Financial leverage is the use of borrowed money (debt) to finance the purchase of assets with the expectation that the income or capital gain from the new asset will exceed the cost of borrowing. In most cases, the debt provider will limit how much risk it is ready to take and indicate a limit on the extent of the leverage it will allow. In the case of asset-backed lending, the financial provider uses the assets as collateral until the borrower repays the loan. In the case of a cash flow loan, the general creditworthiness of the company is used to back the loan. The concept of leverage is common in the business world. It is mostly used to boost the returns on equity capital of a company, especially when the business is unable to increase its operating efficiency and returns on total investment. Because earnings on borrowing are higher than the interest payable on debt, the company's total earnings will increase, ultimately boosting stockholders' profits.

Leverage and Capital Costs

The debt to equity ratio plays a role in the working average cost of capital (WACC). The overall interest on debt represents the break-even point that must be obtained to profitability in a given venture. Thus, WACC is essentially the average interest an organization owes on the capital it has borrowed for leverage. Let's say equity represents 60% of borrowed capital, and debt is 40%. This results in a financial leverage calculation of 40/60, or 0.6667. The organization owes 10% on all equity and 5% on all debt. That means that the weighted average cost of capital is (.4)(5) + (.6)(10) - or 8%. For every $10,000 borrowed, this organization will owe $800 in interest. Profit must be higher than 8% on the project to offset the cost of interest and justify this leverage.
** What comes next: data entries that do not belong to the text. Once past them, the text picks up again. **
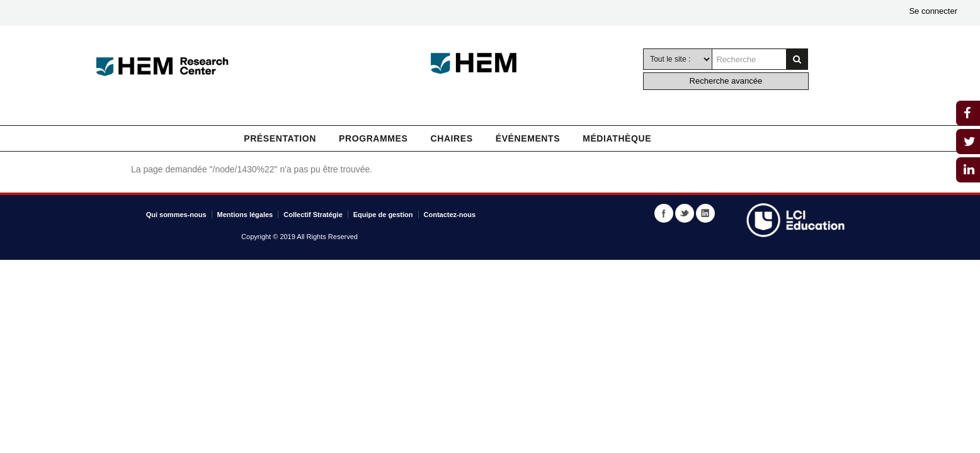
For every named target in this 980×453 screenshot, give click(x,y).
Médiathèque (617, 138)
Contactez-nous (450, 215)
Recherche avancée (726, 81)
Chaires (451, 138)
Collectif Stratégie (313, 215)
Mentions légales (245, 215)
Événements (528, 138)
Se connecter (933, 11)
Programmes (373, 138)
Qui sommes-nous (176, 215)
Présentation (280, 138)
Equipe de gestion (383, 215)
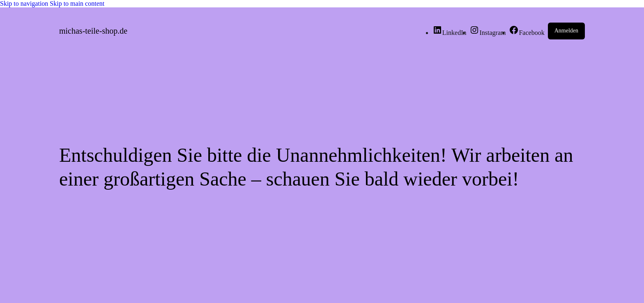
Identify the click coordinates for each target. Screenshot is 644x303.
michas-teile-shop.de (93, 31)
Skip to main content (77, 3)
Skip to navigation (25, 3)
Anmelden (566, 30)
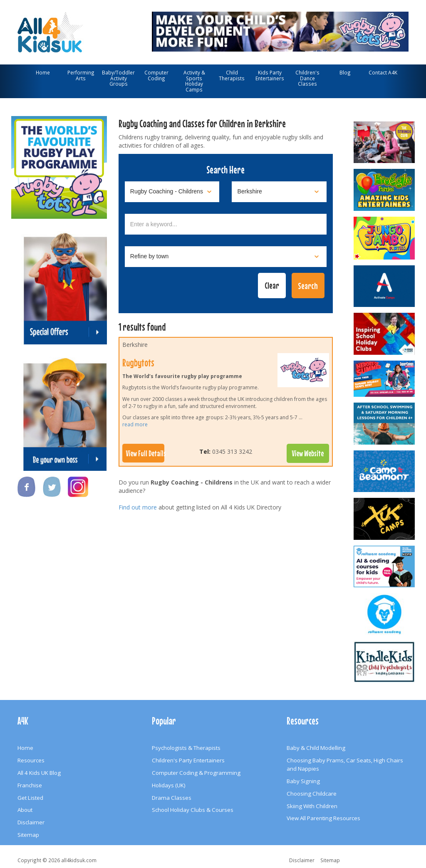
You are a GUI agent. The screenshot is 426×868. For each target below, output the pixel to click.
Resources (31, 760)
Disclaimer (31, 822)
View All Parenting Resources (323, 818)
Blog (345, 72)
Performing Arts (81, 75)
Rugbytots (138, 363)
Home (43, 72)
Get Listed (30, 798)
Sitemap (28, 835)
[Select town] (226, 257)
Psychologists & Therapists (186, 748)
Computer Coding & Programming (196, 773)
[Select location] (279, 192)
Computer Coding (156, 75)
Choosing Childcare (312, 794)
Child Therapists (232, 75)
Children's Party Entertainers (188, 760)
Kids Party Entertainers (270, 75)
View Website (308, 453)
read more (135, 424)
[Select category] (172, 192)
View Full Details (145, 453)
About (25, 810)
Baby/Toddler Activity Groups (118, 78)
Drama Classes (171, 798)
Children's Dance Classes (307, 78)
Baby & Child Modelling (316, 748)
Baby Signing (303, 781)
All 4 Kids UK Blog (39, 773)
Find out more (138, 507)
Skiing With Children (312, 806)
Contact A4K (383, 72)
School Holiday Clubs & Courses (193, 810)
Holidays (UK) (168, 785)
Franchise (30, 785)
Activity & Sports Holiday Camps (194, 81)
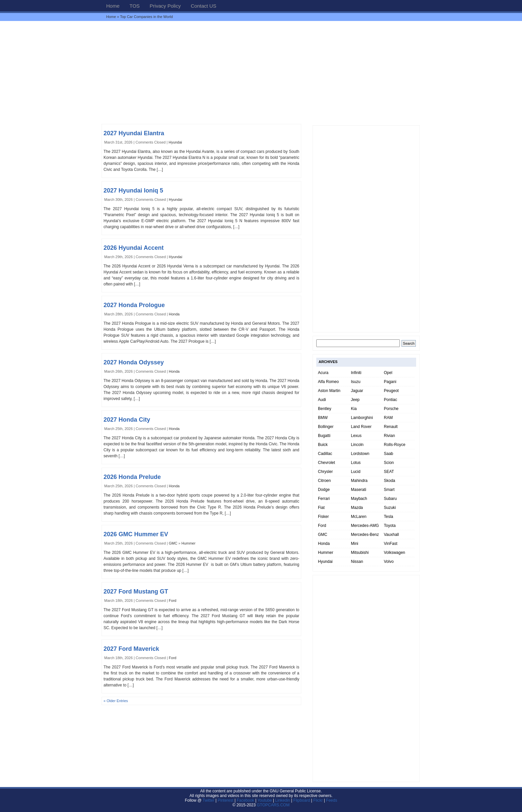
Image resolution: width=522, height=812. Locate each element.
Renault (390, 427)
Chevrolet (326, 462)
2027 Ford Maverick (131, 649)
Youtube (264, 800)
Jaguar (357, 391)
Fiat (321, 508)
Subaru (390, 498)
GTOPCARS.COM (273, 805)
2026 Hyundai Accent (133, 248)
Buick (323, 444)
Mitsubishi (360, 553)
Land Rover (361, 427)
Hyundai (175, 142)
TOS (135, 6)
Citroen (324, 480)
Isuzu (356, 382)
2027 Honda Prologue (134, 305)
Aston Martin (329, 391)
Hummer (188, 543)
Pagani (390, 382)
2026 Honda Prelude (132, 477)
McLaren (359, 517)
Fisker (323, 517)
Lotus (356, 462)
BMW (323, 418)
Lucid (356, 472)
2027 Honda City (127, 420)
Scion (389, 462)
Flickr (318, 800)
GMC (173, 543)
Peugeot (391, 391)
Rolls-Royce (395, 444)
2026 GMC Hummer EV (136, 534)
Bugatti (324, 436)
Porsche (391, 409)
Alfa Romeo (328, 382)
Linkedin (283, 800)
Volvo (388, 561)
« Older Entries (116, 701)
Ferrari (324, 498)
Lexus (356, 436)
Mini (355, 543)
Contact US (203, 6)
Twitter (209, 800)
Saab (388, 454)
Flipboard (301, 800)
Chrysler (325, 472)
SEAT (389, 472)
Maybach (359, 498)
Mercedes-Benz (365, 535)
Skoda (389, 480)
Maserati (358, 490)
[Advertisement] (261, 72)
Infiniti (356, 373)
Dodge (324, 490)
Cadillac (325, 454)
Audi (322, 400)
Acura (323, 373)
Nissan (357, 561)
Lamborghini (362, 418)
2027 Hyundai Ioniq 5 (133, 191)
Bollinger (326, 427)
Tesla (388, 517)
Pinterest (225, 800)
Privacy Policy (165, 6)
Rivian (389, 436)
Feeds (332, 800)
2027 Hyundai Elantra (134, 133)
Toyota (389, 526)
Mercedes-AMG (365, 526)
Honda (174, 314)
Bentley (324, 409)
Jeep (355, 400)
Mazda (357, 508)
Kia (354, 409)
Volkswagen (394, 553)
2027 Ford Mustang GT (136, 591)
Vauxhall (391, 535)
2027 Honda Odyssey (134, 362)
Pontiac (390, 400)
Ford (173, 600)
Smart (389, 490)
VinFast (390, 543)
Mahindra (359, 480)
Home (113, 6)
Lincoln (357, 444)
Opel (388, 373)
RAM (388, 418)
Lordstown (360, 454)
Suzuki (390, 508)
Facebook (245, 800)
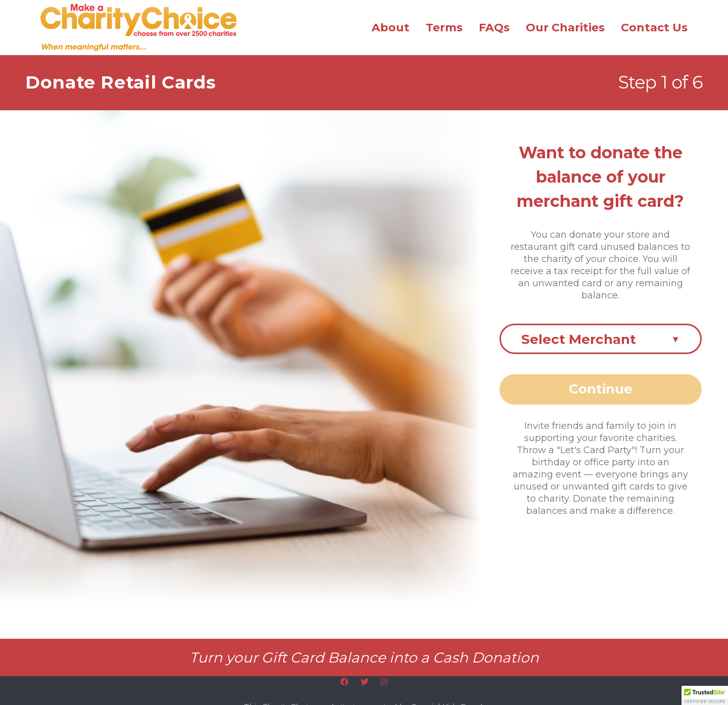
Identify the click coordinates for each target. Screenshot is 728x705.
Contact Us (654, 27)
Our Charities (565, 27)
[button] (705, 695)
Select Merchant (601, 339)
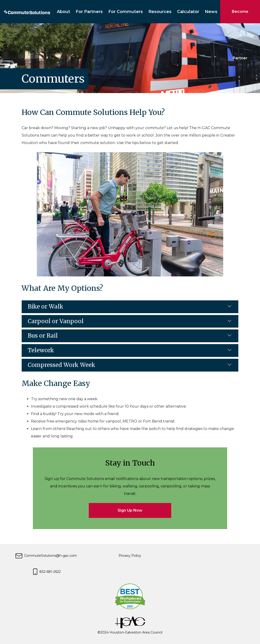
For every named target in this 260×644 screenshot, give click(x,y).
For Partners (89, 12)
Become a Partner (240, 16)
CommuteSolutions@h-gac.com (46, 556)
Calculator (188, 12)
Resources (160, 12)
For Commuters (126, 12)
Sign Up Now (130, 510)
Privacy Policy (130, 556)
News (211, 12)
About (63, 12)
Benefits of Financial Leverage

Leverage provides the following benefits for companies:
  • Leverage is an essential tool a company's management can use to make the best financing and investment decisions.
  • It provides a variety of financing sources by which the firm can achieve its target earnings.
  • Leverage is also an essential technique in investing as it helps companies set a threshold for the expansion of business operations. For example, it can be used to recommend restrictions on business expansion once the projected return on additional investment is lower than the cost of debt.
By borrowing funds, the firm incurs a debt that must be paid. But, this debt is paid in small installments over a relatively long period of time. This frees funds for more immediate use in the stock market. For example, suppose a company can afford a new factory but will be left with negligible free cash. In that case, it may be better to finance the factory and spend the cash on hand on inputs, labor, or even hold a significant portion as a reserve against unforeseen circumstances.
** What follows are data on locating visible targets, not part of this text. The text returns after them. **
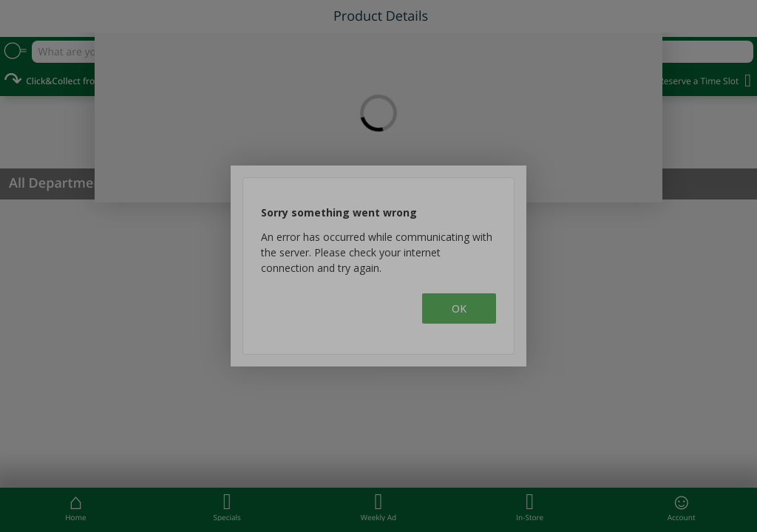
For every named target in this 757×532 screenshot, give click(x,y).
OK (459, 308)
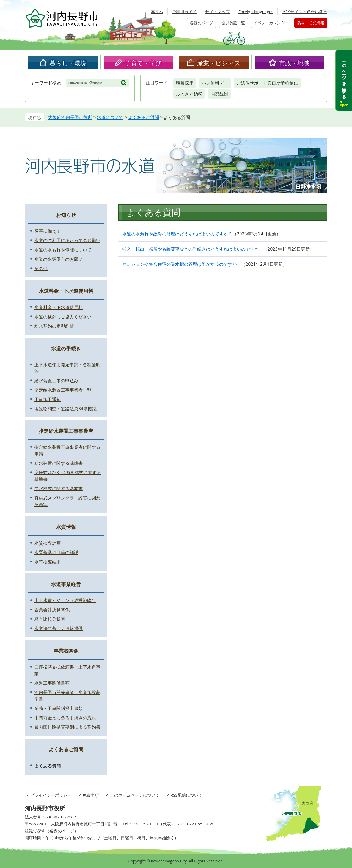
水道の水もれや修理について (63, 250)
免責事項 (91, 795)
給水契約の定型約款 (54, 326)
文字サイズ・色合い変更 (305, 11)
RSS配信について (186, 795)
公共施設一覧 (233, 23)
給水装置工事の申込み (56, 380)
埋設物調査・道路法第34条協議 (65, 409)
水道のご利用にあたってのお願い (67, 240)
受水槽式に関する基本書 (59, 489)
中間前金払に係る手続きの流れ (65, 718)
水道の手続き (66, 348)
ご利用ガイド (184, 11)
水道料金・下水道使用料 (66, 291)
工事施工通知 (47, 399)
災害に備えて (47, 231)
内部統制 (219, 94)
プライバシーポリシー (51, 795)
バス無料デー (215, 83)
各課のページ (202, 23)
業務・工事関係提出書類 (59, 708)
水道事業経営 (66, 584)
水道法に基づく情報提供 (59, 628)
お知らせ (66, 215)
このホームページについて (135, 795)
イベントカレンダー (271, 23)
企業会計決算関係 (52, 610)
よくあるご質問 (143, 117)
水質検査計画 (47, 543)
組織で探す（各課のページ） (51, 831)
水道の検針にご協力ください (63, 317)
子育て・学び (143, 63)
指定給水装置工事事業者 (66, 431)
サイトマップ (217, 11)
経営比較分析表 (50, 619)
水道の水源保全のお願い (59, 259)
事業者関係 (66, 651)
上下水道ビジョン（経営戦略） (65, 600)
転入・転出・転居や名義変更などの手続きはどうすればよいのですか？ (193, 249)
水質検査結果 (47, 562)
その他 (41, 269)
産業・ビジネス (219, 63)
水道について (110, 117)
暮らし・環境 (68, 63)
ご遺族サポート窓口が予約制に (267, 83)
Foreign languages (256, 11)
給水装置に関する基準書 (59, 463)
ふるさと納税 (189, 94)
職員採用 (185, 83)
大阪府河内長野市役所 (70, 117)
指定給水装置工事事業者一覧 (63, 390)
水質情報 (66, 527)
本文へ (157, 11)
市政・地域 (294, 63)
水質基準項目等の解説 (56, 552)
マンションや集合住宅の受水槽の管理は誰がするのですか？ (182, 264)
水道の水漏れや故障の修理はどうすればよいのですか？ (177, 234)
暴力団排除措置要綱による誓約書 (67, 727)
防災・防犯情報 (311, 23)
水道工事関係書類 (52, 683)
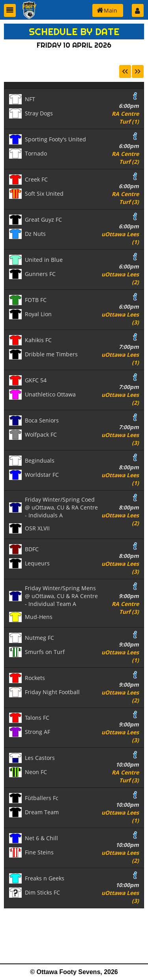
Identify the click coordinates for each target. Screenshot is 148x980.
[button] (10, 10)
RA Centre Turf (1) (125, 117)
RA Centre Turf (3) (125, 198)
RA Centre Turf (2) (125, 157)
The Risk of Financial Leverage

The most obvious and apparent risk of leverage is that if price changes unexpectedly, the leveraged position can lead to severe losses. For example, imagine a hedge fund seeded by $50 worth of investor money. The hedge fund borrows another $50 and buys an asset worth $100, leading to a leverage ratio of 2:1. For the investor, this is neither good nor bad -- until the asset price changes. If the asset price goes up 10 percent, the investor earns $10 on $50 of capital, a net gain of 20 percent, and is very pleased with the increased gains from the leverage. However, if the asset price crashes unexpectedly, say by 30 percent, the investor loses $30 on $50 of capital, suffering a 60 percent loss. In other words, the effect of leverage is to increase the volatility of returns and increase the effects of a price change on the asset to the bottom line while increasing the chance for profit as well.